NEREO

Non metterti a piovere adesso, se no sono fregato.

Chiudo la portiera e premo il tasto sul telecomando. Il click della macchina mi tranquillizza: ora sì che è a prova di furto.

E meno male, perché è l'unica che possiedo.

Si sta alzando il vento, mi scompiglia i capelli... devo sempre tirarli indietro. Quasi potrei iniziare a legarli in un codino, sono abbastanza lunghi e forse, per il lavoro, sarebbe anche meglio.

Oh, ci sono ancora loro. Il gruppo delle mamme dell'asilo.

Ogni volta che vengo a prendere Alexi, devo sorbirmi i loro sguardi. Parliamo di trentenni e quarantenni che mi squadrano dalla testa ai piedi, il che non è che mi faccia molto piacere.

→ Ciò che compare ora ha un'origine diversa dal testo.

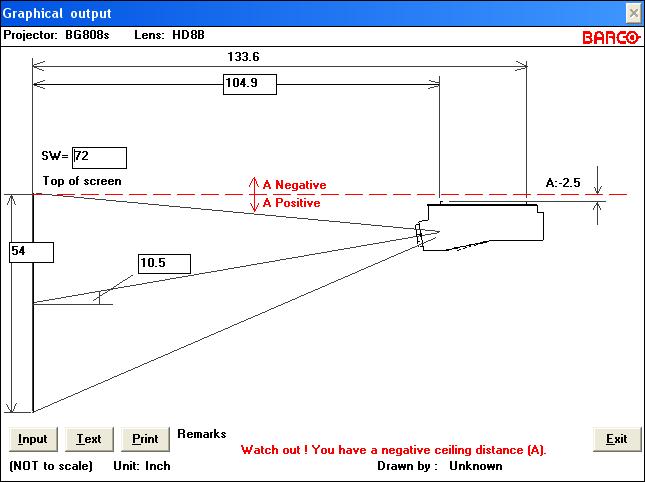Click the projector lens drawing
This screenshot has width=645, height=482.
419,234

Ho ventitré anni, ci sono persone della mia età che ancora corteggiano ragazze in discoteca al venerdì sera, mentre io lavoro in banca, ho una band e una figlia da mantenere.

E la mia compagna... la mia Nadia che...

«Buongiorno!»

Un saluto entusiasta attira la mia attenzione. Queste donne non provano la minima vergogna nel guardarmi così, di fronte ai loro figli?

«Salve.»

Mi stringo nel trench per schermarmi meglio da quelle pantere. Per fortuna il mio lavoro mi ha insegnato a trattare con la gente. Uno schermo di falsità che mi protegge da rapporti umani indesiderati, senza però creare spaccature.

La perfezione.

Quasi non mi accorgo di essere di fronte alla classe Tulipano, e mi affaccio alla ricerca di mia figlia. I suoi occhioni azzurri non tardano a incrociare i miei, tra le guanciotte si apre il sorriso tipico di una bimba di tre anni.

Amo mia figlia più di ogni altra cosa al mondo.

«Papà!»

Mi corre incontro e la prendo in braccio. La sua testa bionda sa ancora di shampoo alla fragola, i vestiti hanno perso l'odore del ferro da stiro, ma sanno comunque di buono.

La sua guancia sfrega la mia, e le dò un bacio sul nasino, «Hai fatto la brava?»

Lei mi ignora per pavoneggiarsi, come fa ogni santo giorno.

«Lui è il mio papà, è il misicista più bravo di tutti!»

«Si dice musicista», la correggo e la metto a terra, «Prendi lo zainetto che ti porto da Alice, dai.»

Si ferma, sporge il labbro inferiore e sgrana gli occhioni, «Ma... io... volevo vedere zia Ashley...»

Oh, oh. Conosco quello sguardo, e so già che non le resisterò.

Mannaggia le figlie femmine!

Mi scappa un sospiro, «E va bene... andiamo da zio Jean, così vedi zia Ashley, contenta?»

La vedo, questa mini arpia, che saluta tutti gli amichetti. Ora è tutta felice, ora.

Certo, basta che la porti da Zia Ashley... o da Zio Leon, peggio mi sento.

Mia figlia, tre anni, che corre dietro al mio migliore amico. Nemmeno fosse una storiella su Wattpad.

«Scusi», mi sento chiamare e mi giro, «credo le sia caduto questo.»

A giudicare dalla divisa, direi che quest'uomo è collaboratore scolastico. E sta allungando la mia patente. Ma quando diavolo è caduta?

Che imbarazzo.

«Grazie... sono davvero sbadato», dico.

«La fretta è una brutta bestia. Poi coi figli così piccoli...»

Anche empatico. Dio lo benedica!

«Non me lo dica!» Ecco, questo sorriso che gli sto rivolgendo, invece, è sincero. «Devo andare, ma mi sdebiterò. Arrivederci!»

Quasi mi dispiace andarmene. Non si trova più tanto spesso gente così cortese.

Arriviamo in breve tempo alla macchina, Alexi saluta tutti nemmeno fosse la Regina d'Inghilterra. Questa qui è socievole come sua madre.

La faccio salire in macchina, la lego al seggiolino. Di solito ci metto molto di più, ma basta nominare i suoi cinque zii che diventa subito ubbidiente.

Che paracula.

Entro nell'abitacolo anche io, getto uno sguardo di fuori.

Speriamo che Cass e Ashley non facciano tardi.